Por Ann Saphir e Howard Schneider
WASHINGTON (Reuters) - O Federal Reserve (Fed) manteve a taxa de juros perto de zero nesta quarta-feira e prometeu deixá-la nesse nível até que a inflação esteja a caminho de "superar moderadamente" a meta de 2% do banco central norte-americano "por algum tempo".
A mudança na orientação faz parte da alteração de política monetária do Fed anunciada no mês passado e que busca compensar anos de inflação fraca e permitir que a economia continue criando empregos por quanto tempo for possível.
Em seu comunicado, o Fed também começou a se afastar de um viés que contemplava estabilização dos mercados financeiros para estimular a economia: o Fed disse que vai manter as compras atuais de títulos do governo no ritmo de pelo menos 120 bilhões de dólares, mas descreveu o objetivo como sendo em parte para garantir "condições financeiras "acomodatícias" no futuro.
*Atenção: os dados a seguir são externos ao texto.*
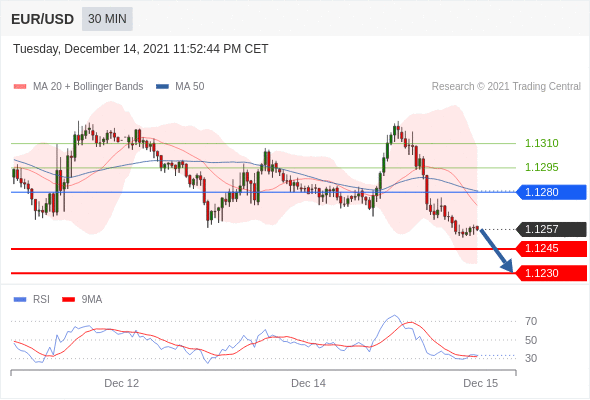Click the black 1.1257 current price tag
The image size is (590, 400).
coord(551,229)
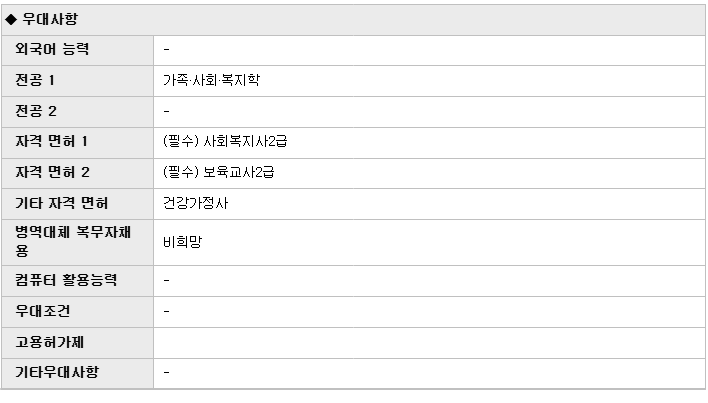The width and height of the screenshot is (708, 403).
Task: Click the empty 고용허가제 value cell
Action: pyautogui.click(x=429, y=343)
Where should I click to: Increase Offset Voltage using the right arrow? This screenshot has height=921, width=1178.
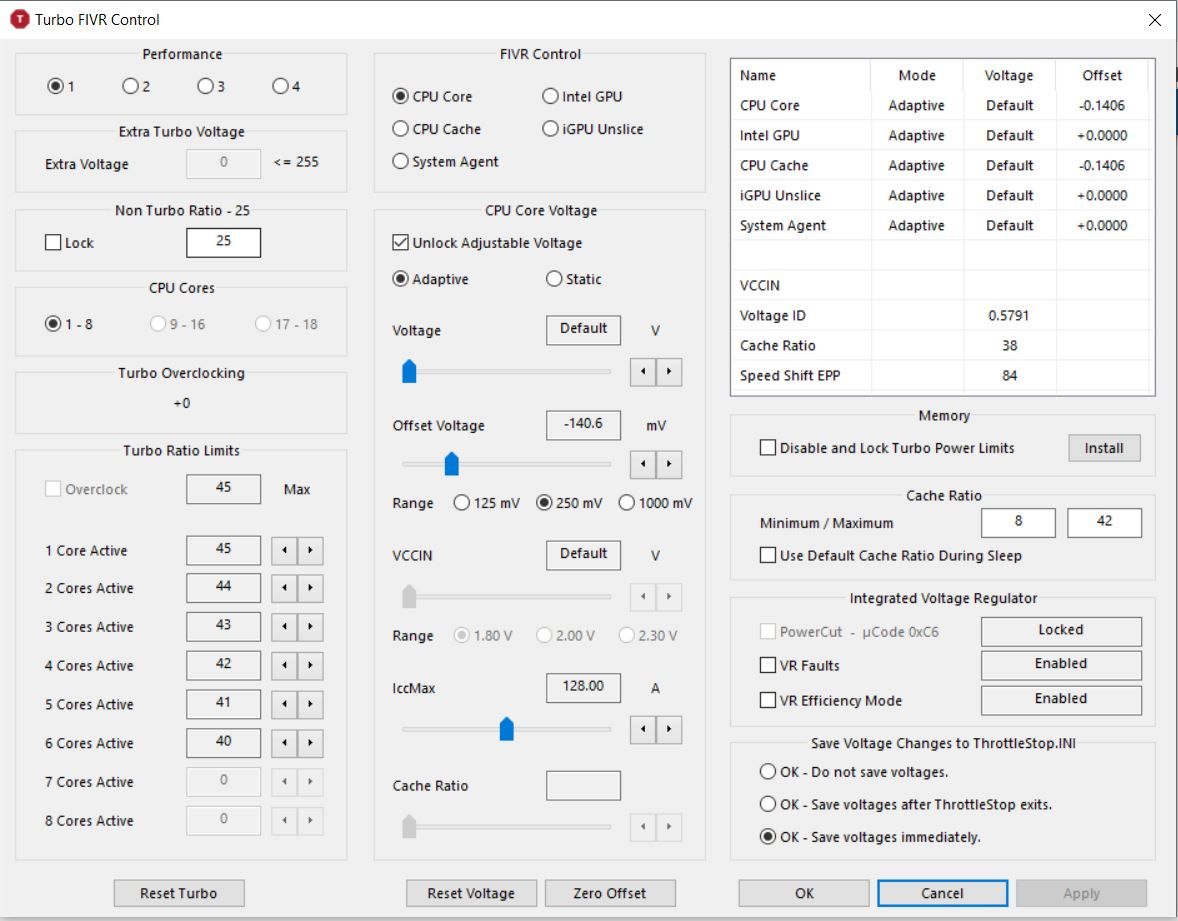coord(668,465)
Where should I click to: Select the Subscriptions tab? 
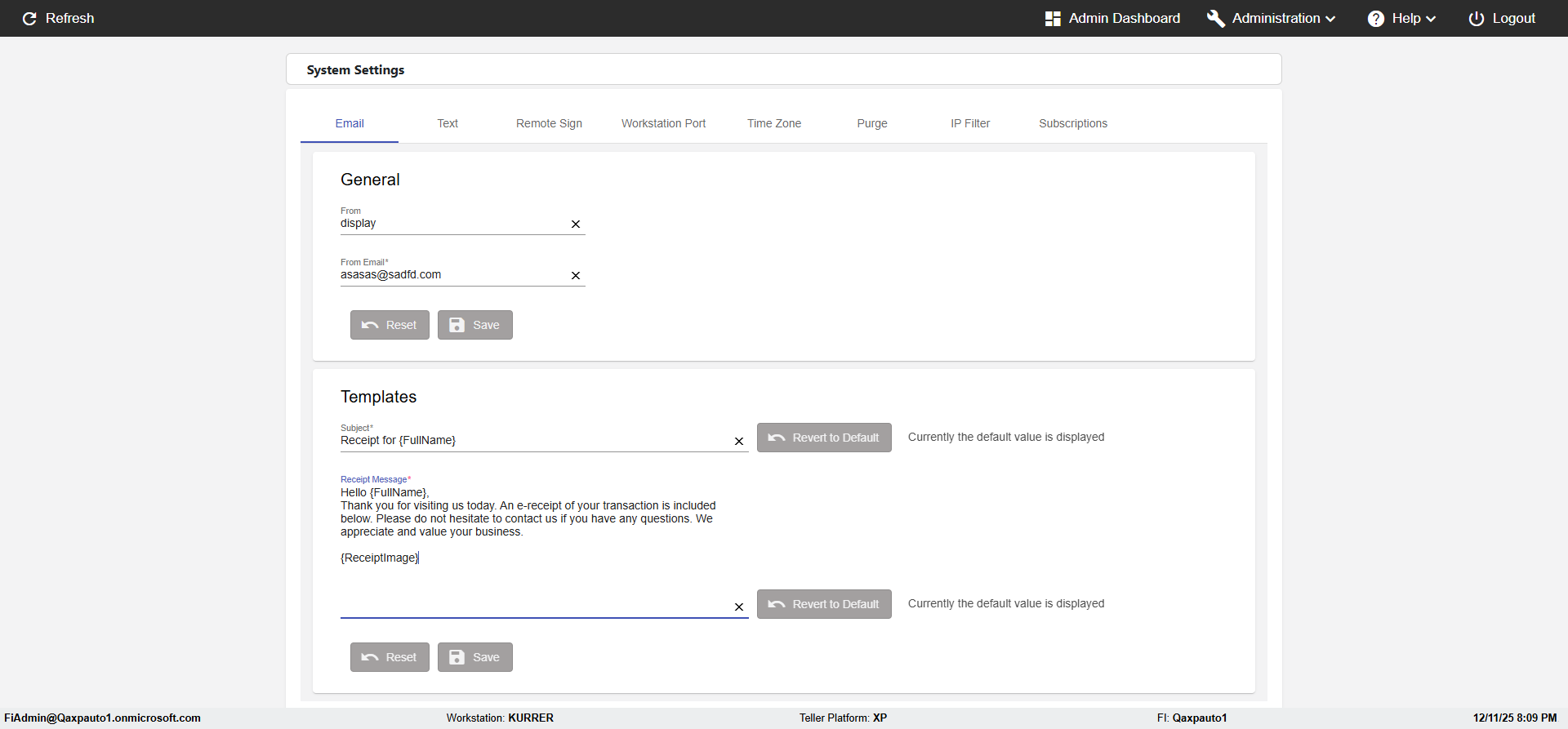point(1073,123)
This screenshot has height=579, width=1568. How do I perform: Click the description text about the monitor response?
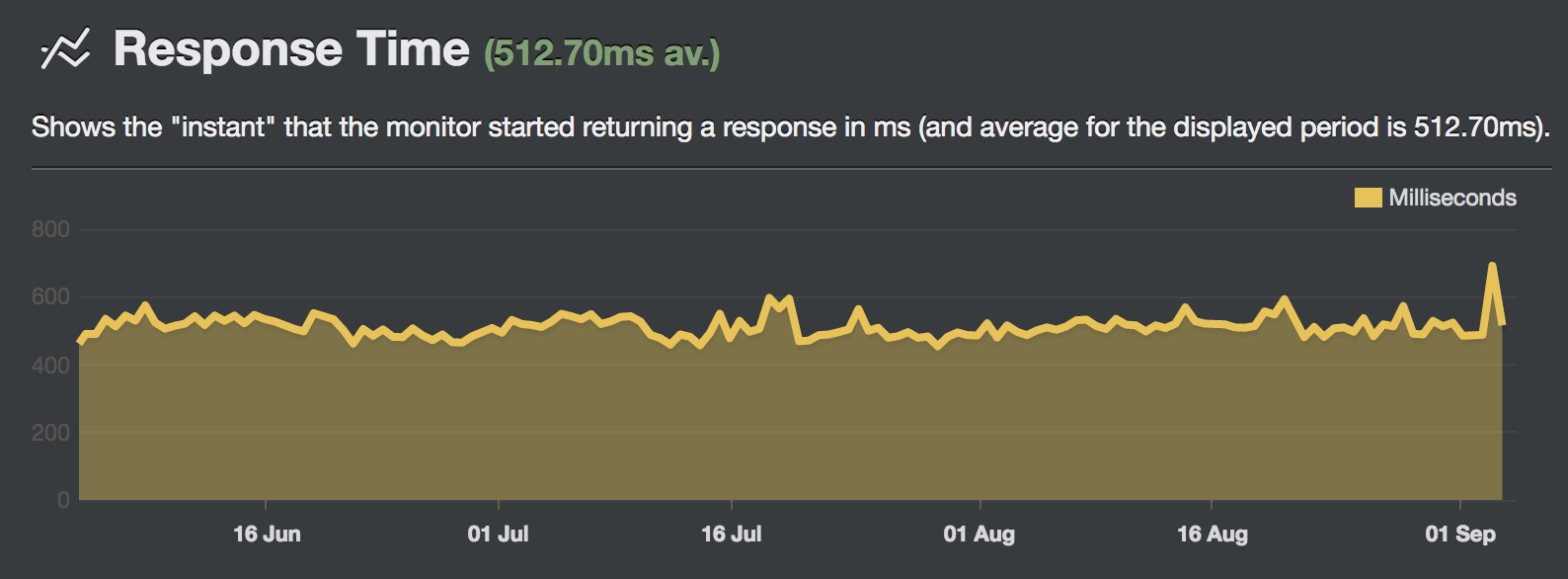pos(791,127)

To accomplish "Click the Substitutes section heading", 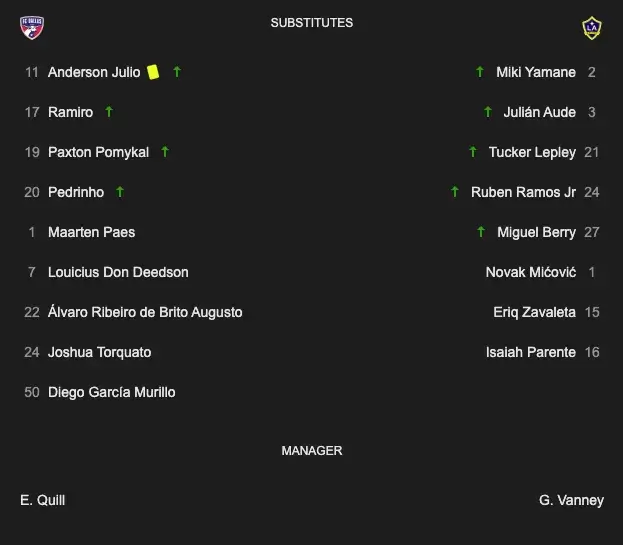I will point(311,23).
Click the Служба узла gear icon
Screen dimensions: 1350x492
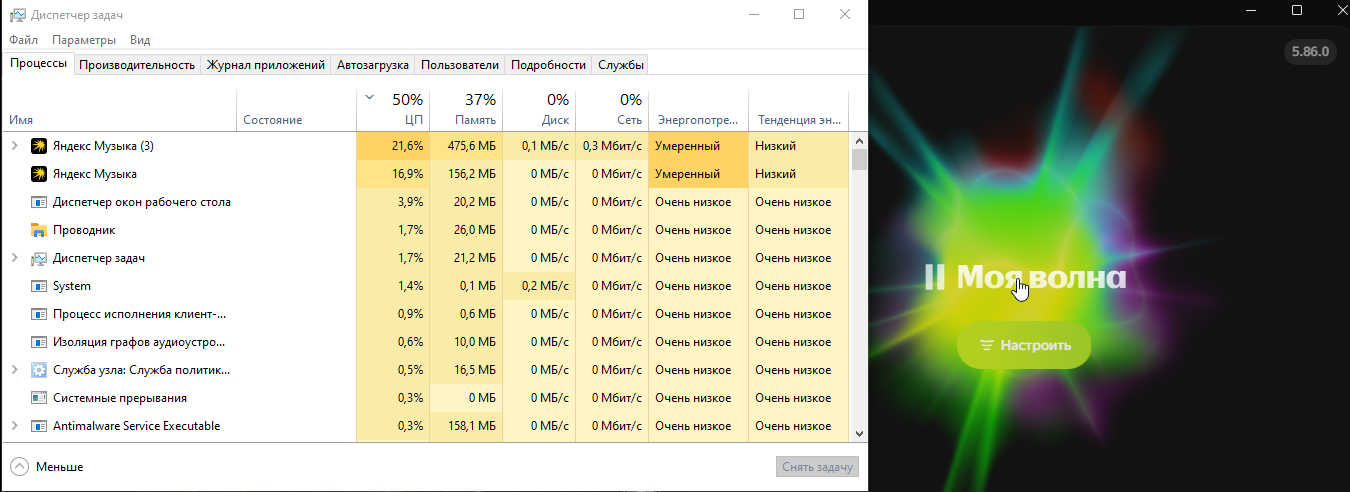click(39, 370)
A epidemia de coronavírus continuou a pesar sobre a economia, disse o Fed no comunicado divulgado ao final de dois dias de reuniões, em avaliação feita a despeito de as autoridades terem melhorado sua perspectiva imediata para a economia.
O vírus "está provocando tremendo sofrimento humano e econômico", disse o Comitê Federal de Mercado Aberto (Fomc, na sigla em inglês).
"O Federal Reserve está comprometido em usar todas as suas ferramentas para sustentar a economia dos EUA neste momento desafiador."
Novas estimativas mostraram que os juros permanecerão inalterados pelo menos até 2023, com a inflação não superando 2% nesse período. A expectativa é de contração econômica de 3,7% para este ano, de queda de 6,5% projetada em junho.
O desemprego deve cair a 7,6% ao final deste ano, contra previsão em junho de 9,3%.